Il m'a été demandé, en ma qualité de F\M\de la Grande Loge de France, de vous parler de la mixité.

Bien entendu, mes propos ne sauraient engager ni celle-ci ni tous les FF\ de mon atelier.

La mixité est une question qui revient sans cesse depuis quelque temps et qui préoccupe légitimement certaines de nos SS:.et certains de nos FF:., et plus particulièrement les SS\ et FF\ qui font partie d'Obédiences où la mixité existe déjà. En outre, je trouve, dans certains discours que l'on entend de FF\ pro mixité, un paternalisme larvé, en vertu duquel on n'insinue que l'Initiation Maçonnique proposée aux Femmes ne serait pas parfaite tant que les Obédiences uni sexistes n'auront pas fait le choix d'une mixité totale et absolue. Ces discours apparemment généreux sont en réalité, pour moi, méprisants car fort heureusement, les femmes ne nous ont pas attendu pour vivre la Franc-maçonnerie!

Je ne crois pas que la mixité soit un réel problème mais le fait de l’imposer dans toutes les Obédiences me gène car étant un « homme libre…. » je dois avoir la liberté de choisir où je désire et comment je veux travailler sur moi-même. Et puis imaginez demain une Obédience comme le Grand Orient ou la Grande Loge ou toute autre Obédience actuellement uni sexiste qui déciderait de la mixité totale dans ses ateliers ne pensez-vous pas que cela porterait atteinte au développement des Obédiences mixtes et signifierait une certaine volonté d’hégémonisme et d’uniformisation.

Il est fréquent de commencer une planche en donnant l'étymologie du mot. Et bien moi, je ne vous donnerai pas l’étymologie du mot « mixité » qui vient de mixtus, participe passé de miscere qui veut dire: "mêler", car le problème n'est pas de se mêler ou de ne pas se mêler, moi je préfère commencer ma planche en vous récitant un extrait du discours préliminaire aux Constitutions d'Anderson qui s’appelle :

"Apologie des Francs-maçons"

"Je veux avant que de finir
Nous disculper auprès des Belles,
Qui pensent devoir nous punir
Du refus que nous faisons d'elles :
Il leur est défendu d'entrer dans nos Maisons ;
Cet ordre ne doit point exciter leur colère,
Elles nous en loueront, j'espère
Lorsqu'elles sauront nos raisons.

Beau Sexe nous avons pour vous
Et du respect & de l'estime,
Mais aussi nous vous craignons tous
Et notre crainte est légitime.
Hélas ! On nous apprend pour première leçon,
Que ce fut de vos mains qu'Adam reçut la pomme,
Et que sans vos conseils tout homme
Naîtrait pour être Franc-Maçon. »

 

Cette question sur la mixité  je vais essayer de l'aborder devant vous et avec vous avec franchise et le maximum de sérénité et de sérieux, et je le répète en qualité de Franc-maçon de la Grande Loge de France.

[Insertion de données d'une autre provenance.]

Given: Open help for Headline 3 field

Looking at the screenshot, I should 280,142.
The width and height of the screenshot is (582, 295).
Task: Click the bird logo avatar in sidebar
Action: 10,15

Question peut être complexe et difficile, mais assez simple si on veut l'aborder avec méthode.

Tout d'abord, ce que nous avons à résoudre ou à nous efforcer de résoudre, est un problème spécifiquement maçonnique et non pas un problème profane. Donc posons ce problème en termes maçonniques et non en termes profanes c'est-à-dire de ne pas partir de l'homme que je suis, en face d'un autre être profane comme moi, cet être étant la femme. Eviter de poser le problème en termes profanes, c'est rejeter ou refuser une certaine série d'arguments que nous entendons trop souvent et qui n'ont que l'importance que leurs interlocuteurs veulent bien leur donner. Par exemple : Vous refusez la mixité en général parce que vous êtes misogynes.

Cet argument me semble un peu court et assez pauvre et ne traduit pas les vrais sentiments que nous pouvons nourrir pour les femmes en général.

Un autre exemple: Vous refusez la mixité parce que vous avez un sentiment évident et irréfragable de supériorité de la part du sexe masculin sur le sexe féminin.

Là encore, il ne s'agit pas de se demander si l'homme est supérieur à la femme, si la femme est inférieure à l'homme (non ce n'est pas un lapsus…), ni de se demander si la femme est supérieure à l'homme et l'homme inférieur à la femme.

Question qui n'a pas de sens et à laquelle on ne saurait donner une réponse valable, car un être est ce qu'il est et ne saurait être réduit à une quantité et par là-même être comparé à un autre car ils sont l'un et l'autre incomparables, au sens propre de ce mot.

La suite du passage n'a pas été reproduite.